The woman who headed an international drug-trafficking organization that smuggled millions of Ecstasy pills and other drugs from Canada into the United States from 2002 until 2008 has been sentenced to 70 months in prison on her guilty pleas to drug-smuggling and conspiracy charges.

Phuong Thi Tran, 39, of Ontario was sentenced by U.S. District Judge Petrese B. Tucker in Philadelphia on one count of conspiracy to distribute Ecstasy and methamphetamine and one count of conspiracy to possess with the intent to distribute Ecstasy.

Tran, a Canadian citizen, had faced a maximum punishment of life in prison, a 10-year mandatory minimum prison term and a $5 million fine under federal sentencing guidelines, but prosecutors filed a motion for “downward departure” - signaling that she has cooperated with prosecutors in ongoing investigations.

“She did everything she possibly could to assist herself,” said Robert Livermore, a prosecutor in the Justice Department’s Organized Crime and Racketeering Section. “I think she has earned for herself a substantial reduction.”

Assistant Attorney General Lanny A. Breuer, who heads the Justice Department’s Criminal Division, said the drugs were manufactured in Canada by various Asian organized crime groups and distributed to drug dealers across the United States.

According to court documents, Tran and her associates often smuggled 100,000 Ecstasy pills per week into the United States.

Tran’s role in this drug-smuggling conspiracy, court records show, was discovered during the course of an investigation by U.S. Immigration and Customs Enforcement (ICE) agents in Detroit after they had seized several drug shipments that Tran had arranged to smuggle into the United States.

In October 2006, a grand jury in the Eastern District of Michigan indicted Tran for conspiring to distribute Ecstasy pills. She was arrested in Alaska while traveling from Vietnam.

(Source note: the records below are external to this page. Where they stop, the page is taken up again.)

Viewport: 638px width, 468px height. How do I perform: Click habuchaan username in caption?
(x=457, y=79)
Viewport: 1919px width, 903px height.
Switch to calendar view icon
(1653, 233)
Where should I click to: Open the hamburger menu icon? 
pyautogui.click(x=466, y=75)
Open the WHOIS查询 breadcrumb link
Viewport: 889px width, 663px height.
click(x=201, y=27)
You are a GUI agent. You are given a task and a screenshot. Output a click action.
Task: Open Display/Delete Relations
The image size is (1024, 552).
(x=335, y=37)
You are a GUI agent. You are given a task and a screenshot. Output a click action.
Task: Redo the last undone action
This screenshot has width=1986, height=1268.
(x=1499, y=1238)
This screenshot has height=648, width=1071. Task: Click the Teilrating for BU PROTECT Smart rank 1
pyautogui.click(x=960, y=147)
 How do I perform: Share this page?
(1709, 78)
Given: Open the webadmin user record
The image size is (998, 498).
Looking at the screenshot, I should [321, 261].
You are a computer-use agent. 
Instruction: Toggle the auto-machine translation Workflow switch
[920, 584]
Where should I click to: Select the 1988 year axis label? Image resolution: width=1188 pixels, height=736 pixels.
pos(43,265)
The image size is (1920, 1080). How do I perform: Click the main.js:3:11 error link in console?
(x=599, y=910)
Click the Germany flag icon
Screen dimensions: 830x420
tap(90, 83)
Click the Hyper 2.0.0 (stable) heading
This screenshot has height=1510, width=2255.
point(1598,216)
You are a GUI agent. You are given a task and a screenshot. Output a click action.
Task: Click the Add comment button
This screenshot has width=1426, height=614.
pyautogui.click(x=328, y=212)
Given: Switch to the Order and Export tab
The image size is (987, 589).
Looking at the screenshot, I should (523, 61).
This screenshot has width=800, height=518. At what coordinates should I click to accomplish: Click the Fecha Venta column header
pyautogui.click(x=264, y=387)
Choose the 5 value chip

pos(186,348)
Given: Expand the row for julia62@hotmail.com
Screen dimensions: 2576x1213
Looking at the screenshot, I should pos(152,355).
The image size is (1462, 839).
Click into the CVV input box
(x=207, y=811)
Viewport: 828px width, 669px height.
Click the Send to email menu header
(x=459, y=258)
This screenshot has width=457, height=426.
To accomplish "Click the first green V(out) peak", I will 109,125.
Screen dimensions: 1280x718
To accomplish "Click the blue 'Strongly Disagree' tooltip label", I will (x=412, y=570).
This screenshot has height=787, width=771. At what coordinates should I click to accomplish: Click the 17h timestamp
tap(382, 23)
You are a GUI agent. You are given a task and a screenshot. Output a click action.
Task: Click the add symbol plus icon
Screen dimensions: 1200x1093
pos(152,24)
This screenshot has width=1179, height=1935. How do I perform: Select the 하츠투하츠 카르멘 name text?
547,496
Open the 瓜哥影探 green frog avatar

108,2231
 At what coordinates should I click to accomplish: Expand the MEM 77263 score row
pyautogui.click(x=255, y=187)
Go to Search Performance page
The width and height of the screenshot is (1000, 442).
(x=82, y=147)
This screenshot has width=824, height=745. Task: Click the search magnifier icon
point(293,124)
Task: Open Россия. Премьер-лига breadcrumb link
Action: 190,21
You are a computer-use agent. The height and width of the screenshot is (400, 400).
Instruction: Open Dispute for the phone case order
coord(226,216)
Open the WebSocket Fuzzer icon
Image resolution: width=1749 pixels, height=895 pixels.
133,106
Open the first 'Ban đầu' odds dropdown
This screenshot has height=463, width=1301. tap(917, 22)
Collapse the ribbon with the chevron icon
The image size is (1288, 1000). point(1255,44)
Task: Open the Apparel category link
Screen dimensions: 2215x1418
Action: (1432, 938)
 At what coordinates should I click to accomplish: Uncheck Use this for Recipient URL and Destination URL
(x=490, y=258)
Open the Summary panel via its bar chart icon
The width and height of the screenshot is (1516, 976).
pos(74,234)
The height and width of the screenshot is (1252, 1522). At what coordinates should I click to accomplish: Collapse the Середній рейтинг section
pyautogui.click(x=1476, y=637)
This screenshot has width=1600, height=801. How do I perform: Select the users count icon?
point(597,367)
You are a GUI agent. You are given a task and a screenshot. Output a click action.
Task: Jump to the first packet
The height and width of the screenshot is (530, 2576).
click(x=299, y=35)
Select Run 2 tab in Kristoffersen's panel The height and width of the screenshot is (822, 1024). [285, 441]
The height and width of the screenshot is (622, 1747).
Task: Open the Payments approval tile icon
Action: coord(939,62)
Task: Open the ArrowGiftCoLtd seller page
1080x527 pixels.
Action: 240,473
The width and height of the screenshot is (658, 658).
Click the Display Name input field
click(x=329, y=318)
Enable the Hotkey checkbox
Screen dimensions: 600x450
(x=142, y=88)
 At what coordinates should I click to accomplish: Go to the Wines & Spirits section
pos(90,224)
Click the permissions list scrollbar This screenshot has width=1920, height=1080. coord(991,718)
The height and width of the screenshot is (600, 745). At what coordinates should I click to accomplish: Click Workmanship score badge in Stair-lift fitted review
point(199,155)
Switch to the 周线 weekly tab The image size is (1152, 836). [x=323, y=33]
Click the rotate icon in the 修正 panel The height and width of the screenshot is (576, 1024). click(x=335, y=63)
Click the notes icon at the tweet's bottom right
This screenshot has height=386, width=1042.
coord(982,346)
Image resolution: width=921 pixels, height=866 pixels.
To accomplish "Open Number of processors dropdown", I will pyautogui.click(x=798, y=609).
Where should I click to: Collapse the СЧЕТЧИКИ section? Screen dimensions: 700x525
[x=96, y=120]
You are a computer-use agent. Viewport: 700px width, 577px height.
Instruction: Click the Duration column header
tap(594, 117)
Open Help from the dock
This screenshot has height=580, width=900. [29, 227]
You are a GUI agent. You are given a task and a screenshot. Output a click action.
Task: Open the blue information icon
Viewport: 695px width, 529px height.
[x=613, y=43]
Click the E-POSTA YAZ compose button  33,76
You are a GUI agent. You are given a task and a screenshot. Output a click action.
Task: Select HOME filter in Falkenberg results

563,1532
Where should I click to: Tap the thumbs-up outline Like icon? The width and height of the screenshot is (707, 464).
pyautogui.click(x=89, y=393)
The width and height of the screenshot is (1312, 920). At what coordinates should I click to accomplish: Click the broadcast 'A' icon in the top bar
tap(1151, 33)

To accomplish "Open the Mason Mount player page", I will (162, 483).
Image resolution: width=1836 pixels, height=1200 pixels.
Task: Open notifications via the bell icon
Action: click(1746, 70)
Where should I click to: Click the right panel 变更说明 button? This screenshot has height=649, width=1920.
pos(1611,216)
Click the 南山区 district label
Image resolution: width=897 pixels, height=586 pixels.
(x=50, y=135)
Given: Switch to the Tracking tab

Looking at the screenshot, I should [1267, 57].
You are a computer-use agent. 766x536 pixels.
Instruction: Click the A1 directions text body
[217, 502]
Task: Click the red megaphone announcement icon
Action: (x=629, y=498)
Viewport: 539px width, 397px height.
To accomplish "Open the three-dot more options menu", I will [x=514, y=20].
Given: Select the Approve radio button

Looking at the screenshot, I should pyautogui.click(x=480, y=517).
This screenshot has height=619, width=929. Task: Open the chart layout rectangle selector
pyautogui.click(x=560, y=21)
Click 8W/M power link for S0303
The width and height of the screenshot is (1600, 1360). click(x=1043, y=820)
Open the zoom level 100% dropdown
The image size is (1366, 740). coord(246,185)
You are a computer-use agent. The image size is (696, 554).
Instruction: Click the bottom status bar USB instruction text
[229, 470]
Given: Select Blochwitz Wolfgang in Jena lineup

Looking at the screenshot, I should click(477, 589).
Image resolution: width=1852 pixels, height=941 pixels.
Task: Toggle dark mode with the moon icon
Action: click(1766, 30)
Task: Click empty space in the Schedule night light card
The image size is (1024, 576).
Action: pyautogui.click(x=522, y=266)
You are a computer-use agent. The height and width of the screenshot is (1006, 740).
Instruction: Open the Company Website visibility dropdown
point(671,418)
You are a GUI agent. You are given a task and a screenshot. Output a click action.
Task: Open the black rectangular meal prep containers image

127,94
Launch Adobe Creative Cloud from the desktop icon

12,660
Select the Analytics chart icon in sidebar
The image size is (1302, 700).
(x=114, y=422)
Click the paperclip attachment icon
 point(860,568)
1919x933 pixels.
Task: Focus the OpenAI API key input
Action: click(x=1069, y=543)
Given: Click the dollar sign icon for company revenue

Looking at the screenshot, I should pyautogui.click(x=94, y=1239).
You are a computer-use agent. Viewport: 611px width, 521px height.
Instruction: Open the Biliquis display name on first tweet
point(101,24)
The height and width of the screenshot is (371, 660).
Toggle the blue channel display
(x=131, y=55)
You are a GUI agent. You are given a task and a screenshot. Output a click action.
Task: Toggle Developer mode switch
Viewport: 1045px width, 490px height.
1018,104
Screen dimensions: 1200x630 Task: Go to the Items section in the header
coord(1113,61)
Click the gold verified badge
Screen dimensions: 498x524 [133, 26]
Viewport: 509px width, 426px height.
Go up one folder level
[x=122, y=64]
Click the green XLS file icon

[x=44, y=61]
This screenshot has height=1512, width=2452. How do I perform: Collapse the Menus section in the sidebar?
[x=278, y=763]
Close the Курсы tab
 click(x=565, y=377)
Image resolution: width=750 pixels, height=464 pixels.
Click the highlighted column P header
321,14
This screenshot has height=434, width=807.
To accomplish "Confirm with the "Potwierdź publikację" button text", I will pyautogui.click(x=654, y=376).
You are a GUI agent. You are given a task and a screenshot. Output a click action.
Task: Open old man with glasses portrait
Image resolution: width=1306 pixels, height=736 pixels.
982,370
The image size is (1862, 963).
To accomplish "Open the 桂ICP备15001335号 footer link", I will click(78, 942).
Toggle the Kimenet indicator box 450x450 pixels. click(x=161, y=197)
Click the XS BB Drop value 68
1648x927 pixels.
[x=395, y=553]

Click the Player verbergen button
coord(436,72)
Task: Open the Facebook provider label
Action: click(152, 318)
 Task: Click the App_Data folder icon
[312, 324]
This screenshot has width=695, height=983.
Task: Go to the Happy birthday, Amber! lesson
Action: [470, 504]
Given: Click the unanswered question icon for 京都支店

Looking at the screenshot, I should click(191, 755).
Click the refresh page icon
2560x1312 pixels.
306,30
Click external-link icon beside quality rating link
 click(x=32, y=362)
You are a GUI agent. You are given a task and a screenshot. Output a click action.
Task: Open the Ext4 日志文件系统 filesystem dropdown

With the Detroit investigation ongoing, ICE agents in Philadelphia at the same time were conducting a separate but related investigation, which discovered in September 2007 that Tran and her associates sent two couriers to deliver 100,000 Ecstasy pills to customers in Philadelphia and Boston, the records show.

According to court documents, unbeknownst to Tran and her associates, ICE agents learned of the shipment and, with the assistance of the Philadelphia Police Department, stopped the couriers’ vehicle and seized the drugs.

In December, Tran, who was born in Vietnam and immigrated to Canada, was charged by the U.S. Attorney’s Office in Pennsylvania with conspiracy to distribute Ecstasy pills. The charges from Detroit were then transferred to Philadelphia.

Tran told the judge through a translator that she hoped to be reunited with her family, saying if she was returned to Canada, “I will change my life around.”

According to the Justice Department, the Criminal Division’s Organized Crime and Racketeering Section, in conjunction with U.S. attorneys’ offices, has been working closely with ICE, the U.S. Drug Enforcement Administration (DEA) and various Canadian law enforcement agencies over the past several years to crack down on Asian organized crime groups that law enforcement officials estimate smuggle billions of dollars’ worth of drugs into the United States from Canada each year.

The case was prosecuted in Detroit by Assistant U.S. Attorney Kathryn McCarthy and in Philadelphia by OCRS Trial Attorney Robert J. Livermore. Investigators included agents from ICE, the DEA, the Philadelphia Police Department, Pennsylvania State Police, U.S. Customs and Border Protection (CBP), the Royal Canadian Mounted Police; the Ontario Provincial Police Department and the Toronto Metropolitan Police Department.